▸ Exercício
Informe todas as linhas abaixo que contêm a palavra "field", copiando cada uma por inteiro.

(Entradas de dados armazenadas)
=====
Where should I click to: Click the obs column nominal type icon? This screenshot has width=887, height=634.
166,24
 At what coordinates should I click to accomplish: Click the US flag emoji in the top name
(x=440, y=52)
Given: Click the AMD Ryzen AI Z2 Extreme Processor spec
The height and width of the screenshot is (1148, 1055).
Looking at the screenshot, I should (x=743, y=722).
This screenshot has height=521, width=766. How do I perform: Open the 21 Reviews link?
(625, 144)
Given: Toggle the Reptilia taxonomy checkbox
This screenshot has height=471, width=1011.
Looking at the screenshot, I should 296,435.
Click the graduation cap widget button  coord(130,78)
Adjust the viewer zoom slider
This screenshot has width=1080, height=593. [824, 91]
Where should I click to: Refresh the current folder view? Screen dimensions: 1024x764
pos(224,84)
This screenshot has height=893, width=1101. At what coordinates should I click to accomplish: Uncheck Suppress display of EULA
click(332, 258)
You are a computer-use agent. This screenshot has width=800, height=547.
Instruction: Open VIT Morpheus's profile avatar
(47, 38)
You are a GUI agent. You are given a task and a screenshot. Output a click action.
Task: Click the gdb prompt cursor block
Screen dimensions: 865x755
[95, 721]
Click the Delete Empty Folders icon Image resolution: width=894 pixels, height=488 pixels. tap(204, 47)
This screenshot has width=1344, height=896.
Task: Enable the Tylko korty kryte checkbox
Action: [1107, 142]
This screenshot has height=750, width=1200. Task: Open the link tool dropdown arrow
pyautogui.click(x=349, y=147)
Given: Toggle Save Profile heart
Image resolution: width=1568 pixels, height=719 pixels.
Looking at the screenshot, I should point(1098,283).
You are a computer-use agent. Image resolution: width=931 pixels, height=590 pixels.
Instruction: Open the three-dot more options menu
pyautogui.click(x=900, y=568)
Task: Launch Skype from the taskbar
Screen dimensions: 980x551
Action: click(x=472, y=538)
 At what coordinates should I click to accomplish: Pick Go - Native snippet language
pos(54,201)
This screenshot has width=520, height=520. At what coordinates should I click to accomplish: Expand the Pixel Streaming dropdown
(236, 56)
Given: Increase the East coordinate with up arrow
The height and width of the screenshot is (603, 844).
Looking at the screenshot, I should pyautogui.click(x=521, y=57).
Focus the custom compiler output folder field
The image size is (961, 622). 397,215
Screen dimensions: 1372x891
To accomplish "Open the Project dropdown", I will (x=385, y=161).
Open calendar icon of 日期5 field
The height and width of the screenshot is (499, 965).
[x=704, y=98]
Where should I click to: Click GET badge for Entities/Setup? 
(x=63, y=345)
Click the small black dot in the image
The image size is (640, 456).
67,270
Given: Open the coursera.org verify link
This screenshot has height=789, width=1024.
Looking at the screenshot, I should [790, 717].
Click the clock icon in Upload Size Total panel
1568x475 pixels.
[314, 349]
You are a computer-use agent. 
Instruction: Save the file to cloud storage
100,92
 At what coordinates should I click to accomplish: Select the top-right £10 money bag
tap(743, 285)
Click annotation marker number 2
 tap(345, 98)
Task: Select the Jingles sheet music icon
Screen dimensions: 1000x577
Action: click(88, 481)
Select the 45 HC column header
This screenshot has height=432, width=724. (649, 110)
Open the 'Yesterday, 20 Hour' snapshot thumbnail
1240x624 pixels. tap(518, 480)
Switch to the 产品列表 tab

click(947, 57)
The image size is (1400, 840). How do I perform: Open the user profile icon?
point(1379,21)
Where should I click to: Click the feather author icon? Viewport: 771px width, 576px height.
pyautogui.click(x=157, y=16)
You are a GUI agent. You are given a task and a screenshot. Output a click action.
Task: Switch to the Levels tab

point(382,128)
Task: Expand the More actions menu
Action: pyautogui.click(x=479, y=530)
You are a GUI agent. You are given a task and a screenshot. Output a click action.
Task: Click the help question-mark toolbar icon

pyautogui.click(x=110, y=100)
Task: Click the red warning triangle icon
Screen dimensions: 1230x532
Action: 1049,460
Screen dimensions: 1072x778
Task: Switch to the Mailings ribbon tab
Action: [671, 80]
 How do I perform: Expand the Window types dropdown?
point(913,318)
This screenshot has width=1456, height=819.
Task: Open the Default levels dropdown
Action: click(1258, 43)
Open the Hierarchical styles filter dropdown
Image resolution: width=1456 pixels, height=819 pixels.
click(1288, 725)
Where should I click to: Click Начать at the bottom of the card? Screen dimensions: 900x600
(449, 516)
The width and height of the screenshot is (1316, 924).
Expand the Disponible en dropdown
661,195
=====
▸ Exercício resolvido
Focus the custom compiler output folder field
Open calendar icon of 日期5 field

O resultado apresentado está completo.